Merke: Die SPD war von 1998 bis 2009 an der Bundesregierung beteiligt. Die Politik dieser Kabinette (Rot-Grün 1998-2005, Schwarz-Rot 2005-2009) hat positive und negative Auswirkungen gehabt. Für die positiven (Aufschwung) sind allein Gerhard Schröder, Frank-Walter Steinmeier und Peer Steinbrück verantwortlich. Für die negativen (soziale Spaltung) hingegen Angela Merkel und Guido Westerwelle. Logisch ist das nicht. Man braucht wahrlich kein Freund von Schwarz-Gelb zu sein, um über derart plumpe Argumente verständnislos den Kopf zu schütteln. Sie sind geradezu eine intellektuelle Beleidigung. Immerhin hat Rot-Grün "Hartz IV" verbrochen, was die soziale Spaltung Deutschlands zweifellos enorm vertieft hat. Vom "Genosse der Bosse", dem Cohiba rauchenden und Brioni-Anzüge tragenden Bundeskanzler, der Gerechtigkeit nach seinem Amtsantritt plötzlich anders definierte, ganz zu schweigen: "In der Vergangenheit wurde die Förderung der sozialen Gerechtigkeit manchmal mit der Forderung nach Gleichheit im Ergebnis verwechselt." (Schröder-Blair-Papier vom 08.06.1999)

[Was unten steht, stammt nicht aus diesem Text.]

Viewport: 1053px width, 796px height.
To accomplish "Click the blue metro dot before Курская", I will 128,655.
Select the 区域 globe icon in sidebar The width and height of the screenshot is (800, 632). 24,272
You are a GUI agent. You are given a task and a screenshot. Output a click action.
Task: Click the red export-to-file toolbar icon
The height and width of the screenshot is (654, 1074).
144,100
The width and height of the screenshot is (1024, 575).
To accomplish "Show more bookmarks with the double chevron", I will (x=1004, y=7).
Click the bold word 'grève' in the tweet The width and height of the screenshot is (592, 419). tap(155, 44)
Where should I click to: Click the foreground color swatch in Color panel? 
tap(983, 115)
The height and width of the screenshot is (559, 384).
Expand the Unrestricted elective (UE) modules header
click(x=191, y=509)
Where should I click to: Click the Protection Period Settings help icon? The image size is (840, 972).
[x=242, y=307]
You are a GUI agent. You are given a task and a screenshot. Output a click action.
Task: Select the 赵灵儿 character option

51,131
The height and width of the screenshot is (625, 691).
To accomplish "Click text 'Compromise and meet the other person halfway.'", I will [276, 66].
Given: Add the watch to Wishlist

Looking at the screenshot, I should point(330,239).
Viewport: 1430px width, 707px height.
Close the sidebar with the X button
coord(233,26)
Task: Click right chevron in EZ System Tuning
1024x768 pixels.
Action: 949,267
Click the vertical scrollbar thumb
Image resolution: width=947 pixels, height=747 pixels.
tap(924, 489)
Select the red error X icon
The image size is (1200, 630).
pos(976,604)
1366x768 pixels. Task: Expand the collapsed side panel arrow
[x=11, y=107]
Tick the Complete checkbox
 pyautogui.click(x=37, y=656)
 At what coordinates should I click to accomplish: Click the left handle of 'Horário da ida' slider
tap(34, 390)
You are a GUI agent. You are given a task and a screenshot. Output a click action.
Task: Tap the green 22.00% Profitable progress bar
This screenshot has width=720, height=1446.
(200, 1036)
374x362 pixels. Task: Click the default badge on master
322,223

Ein weiteres Beispiel: Peer Steinbrück habe bei der Finanzkrise eine segensreiche Rolle gespielt, behauptet die SPD dreist. Geflissentlich übergangen wird, dass er sich in seiner Amtszeit als Ministerpräsident und Finanzminister für eine stärkere Deregulierung der Finanzmärkte eingesetzt hat. Übrigens ebenso wie sein Vorgänger Hans Eichel. Mit anderen Worten: Steinbrück hat kräftig dabei mitgeholfen, uns die Suppe überhaupt erst einzubrocken, die wir nun mühsam auslöffeln müssen. Die internationale Finanztransaktionssteuer (Tobin-Tax) diffamierte er seinerzeit als "Ungeheuer von Loch Ness", inzwischen ist aber genau das eine zentrale Forderung der SPD, wenn es um die Bewältigung der Finanz- und Wirtschaftskrise geht. Dessen ungeachtet beruft sie sich nach wie vor auf Steinbrück. So, als gäbe es hier eine Kontinuität. Ebenfalls alles andere als logisch.

Mit solchen Ritualen (Selbstbeweihräucherung, Geschichtsklitterung) gewinnt man keinen Blumentopf, insbesondere nicht bei der jüngeren Generation. Dass sich die Rituale bei der SPD in den letzten dreißig Jahren kaum verändert haben, spricht nicht gerade für ihre Innovationsfähigkeit. Eigentlich hätte sie längst umdenken müssen. Doch anstatt zuzugeben "Wir haben Scheiß gebaut", werden die Altvorderen über den grünen Klee gelobt, unabhängig davon was sie tatsächlich getan haben. Das wirkt unehrlich. Nein, das ist unehrlich. Und äußerst peinlich. Auf der Schleimspur wird man es zu nichts bringen. Um nicht ungerecht zu sein: Die Sozialdemokraten fordern seit langem und durchaus glaubwürdig den gesetzlichen Mindestlohn. Zumindest etwas. Aber schon beim Thema "Stuttgart 21" eiern sie wieder mächtig herum.

Der "Tanker SPD" (Peter Glotz) dümpelt nach wie vor antriebslos dahin. Ob es Sigmar Gabriel gelingt, den rostigen Kahn wieder flott zu machen, ist fraglich. Was ich auf der Betriebsräte- und Gewerkschaftskonferenz gesehen und gehört habe, lässt mich daran zweifeln.